Write out every line of the data below as a JSON list of strings, one string for each line, and skip any blank lines. Keep the pictures out of your answer.

Saved data entries
------

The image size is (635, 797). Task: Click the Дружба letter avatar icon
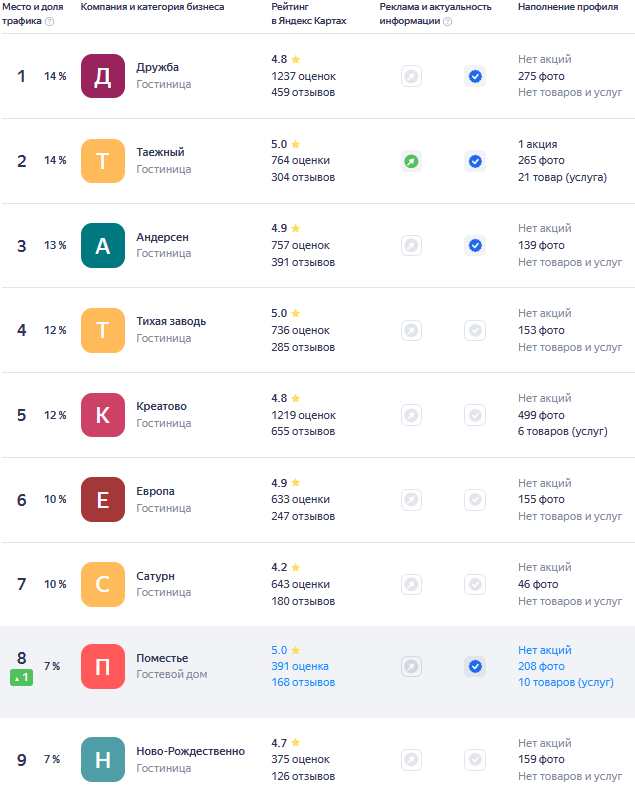102,76
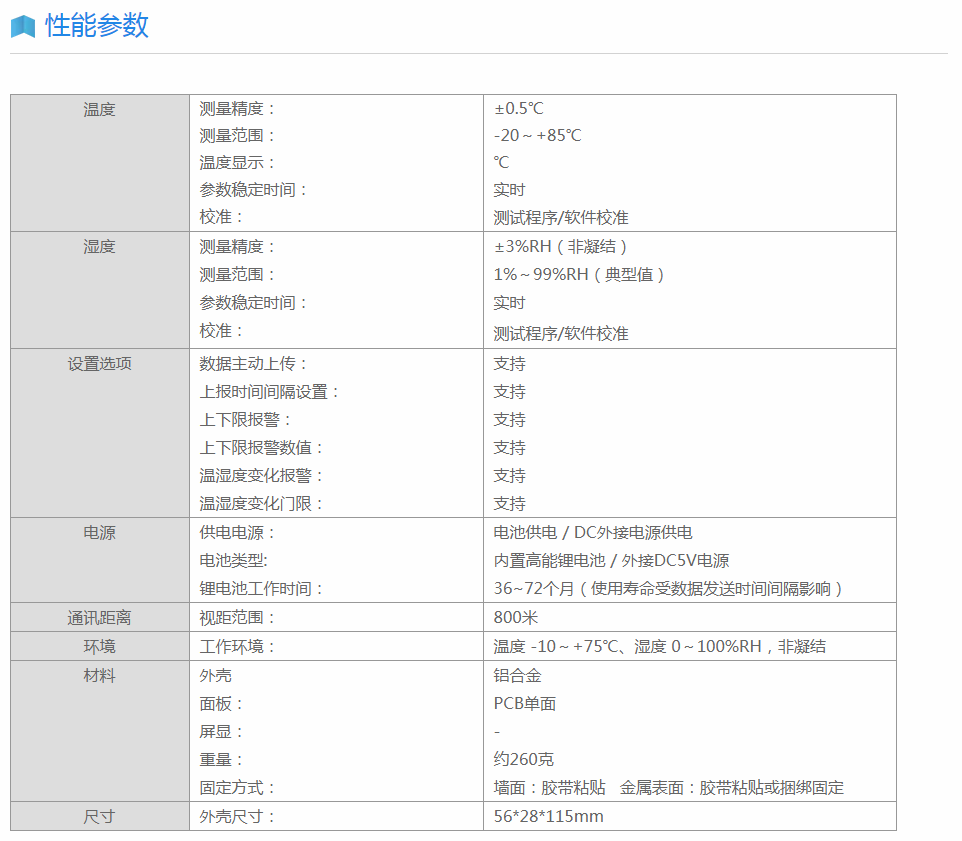Select the 锂电池工作时间 label
Screen dimensions: 962x841
click(262, 588)
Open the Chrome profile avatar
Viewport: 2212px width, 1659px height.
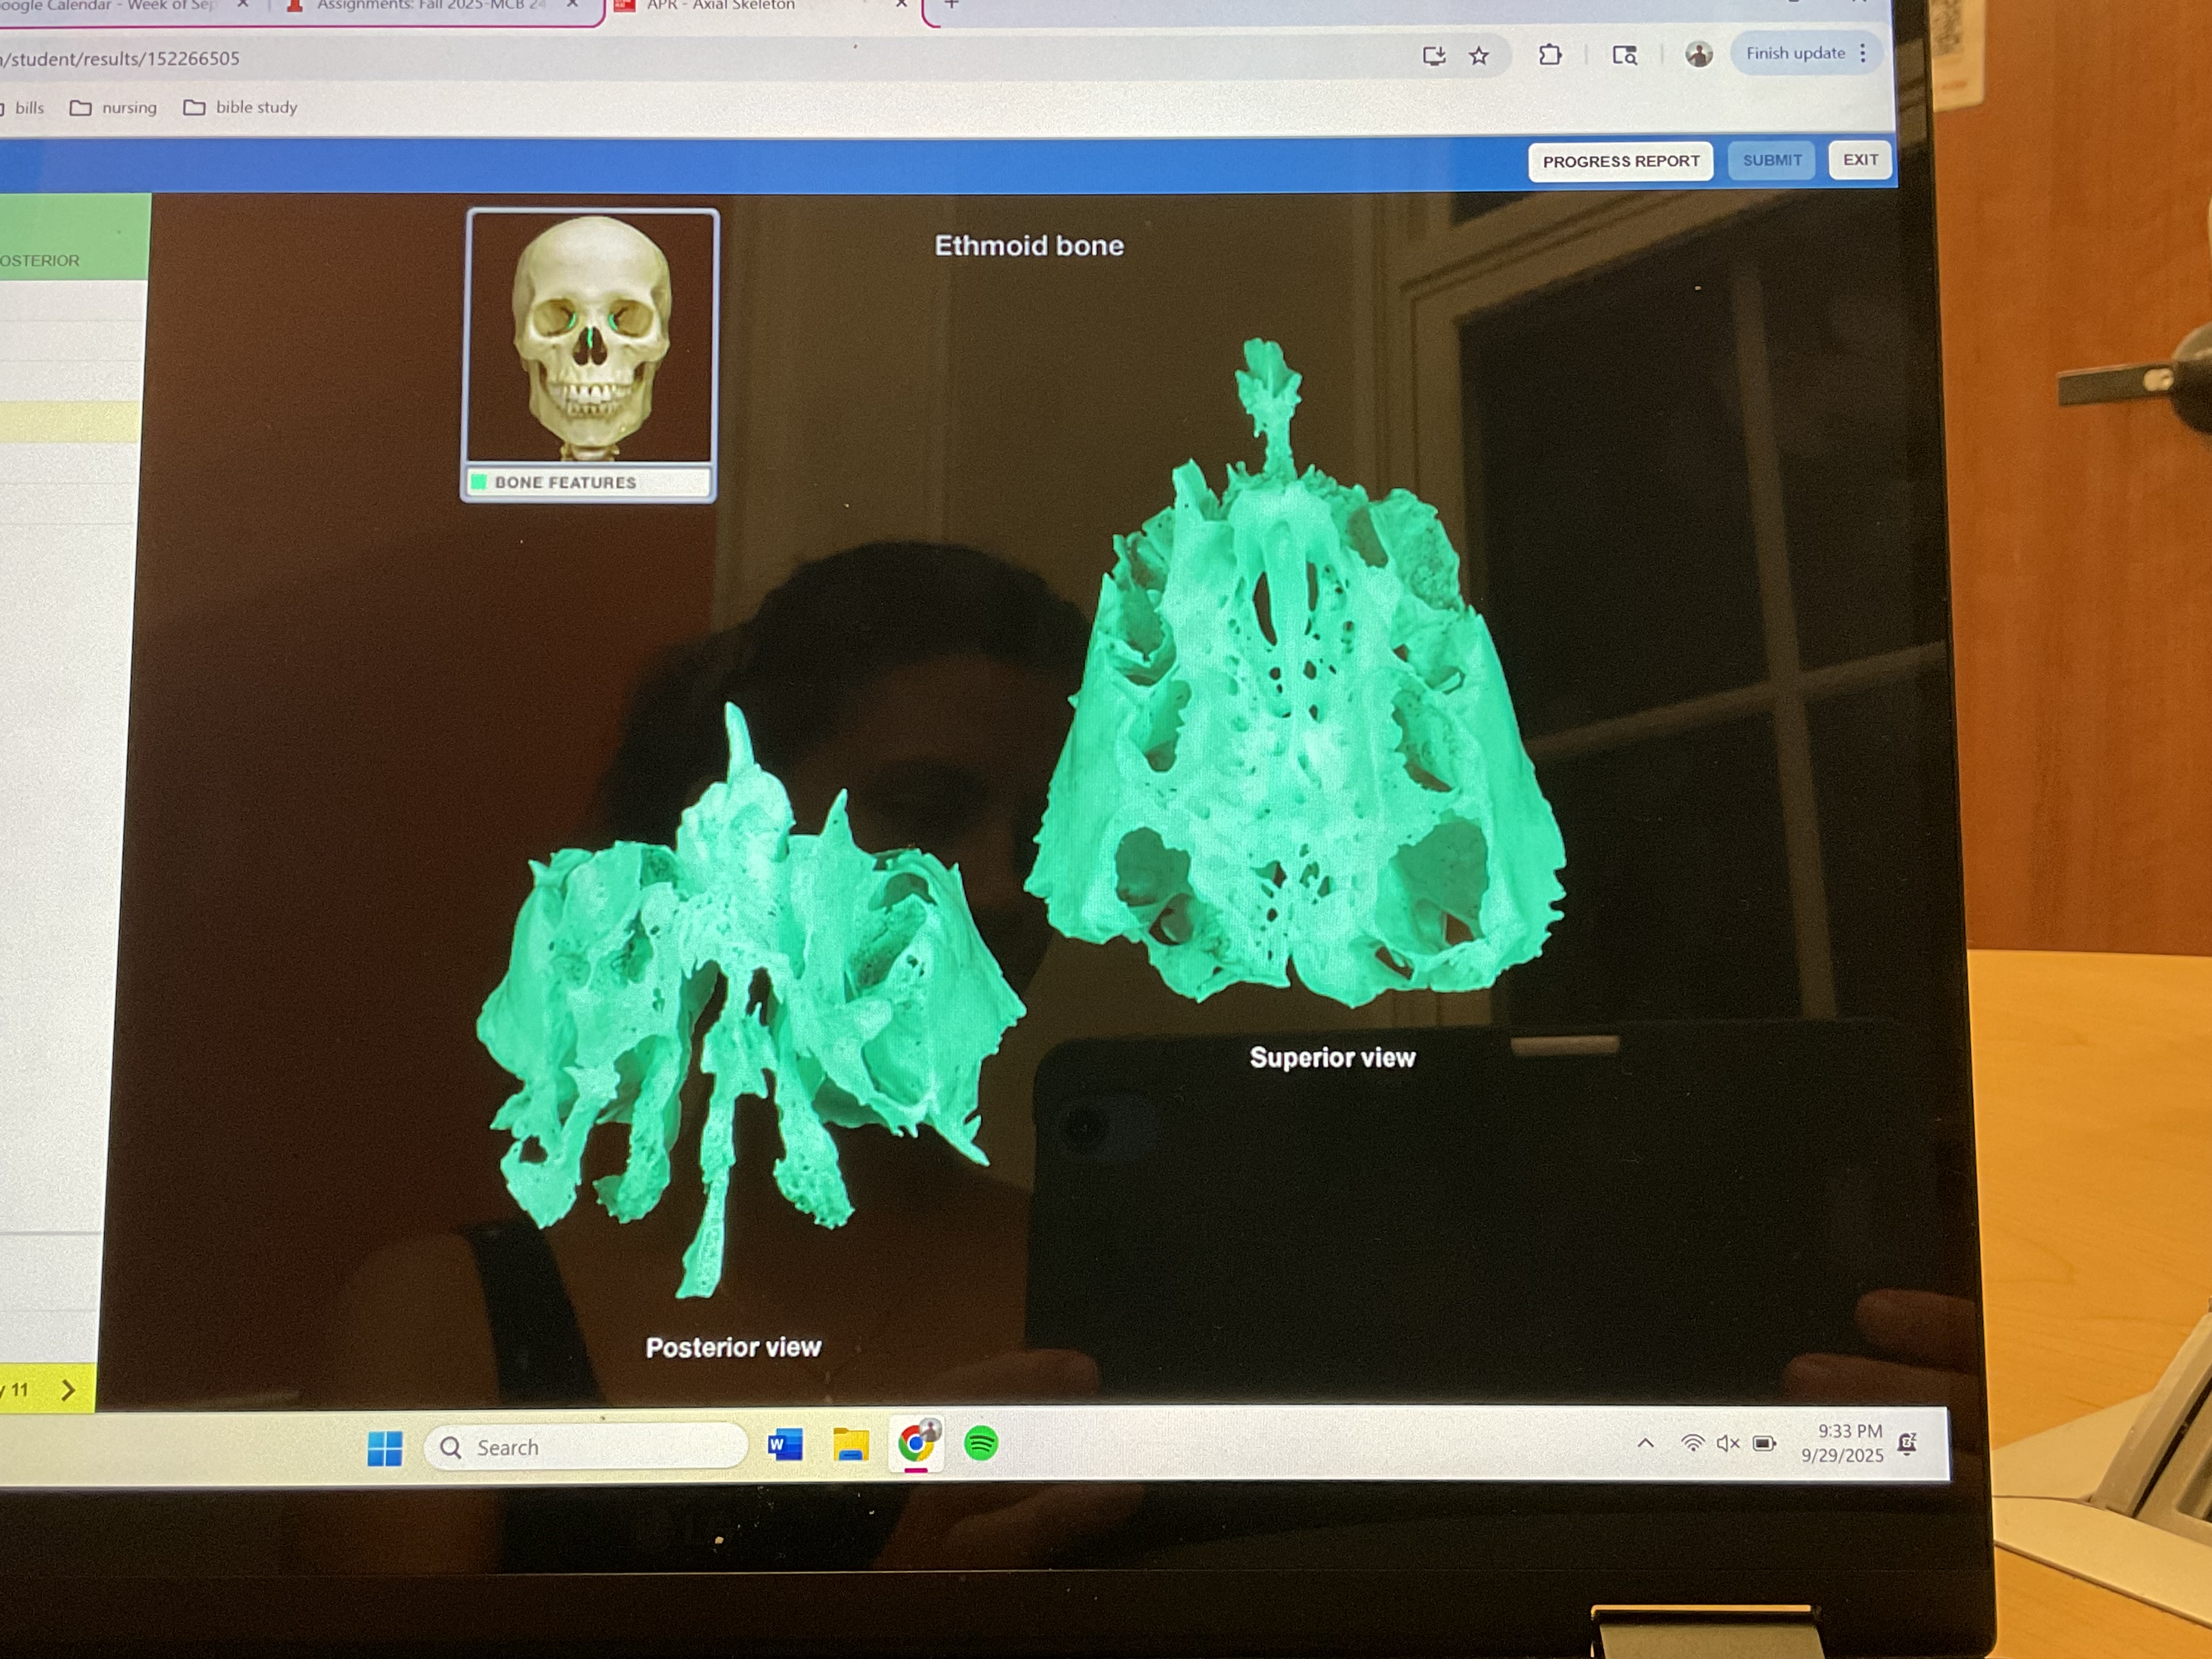click(x=1698, y=54)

------

SOLUTION FOR THIS PROBLEM:
[
  "The image size is (635, 797). Task: Click the Дружба letter avatar icon",
  "102,76",
  "Select the 锂电池工作时间 label",
  "Screen dimensions: 962x841",
  "click(262, 588)",
  "Open the Chrome profile avatar",
  "Viewport: 2212px width, 1659px height.",
  "click(x=1698, y=54)"
]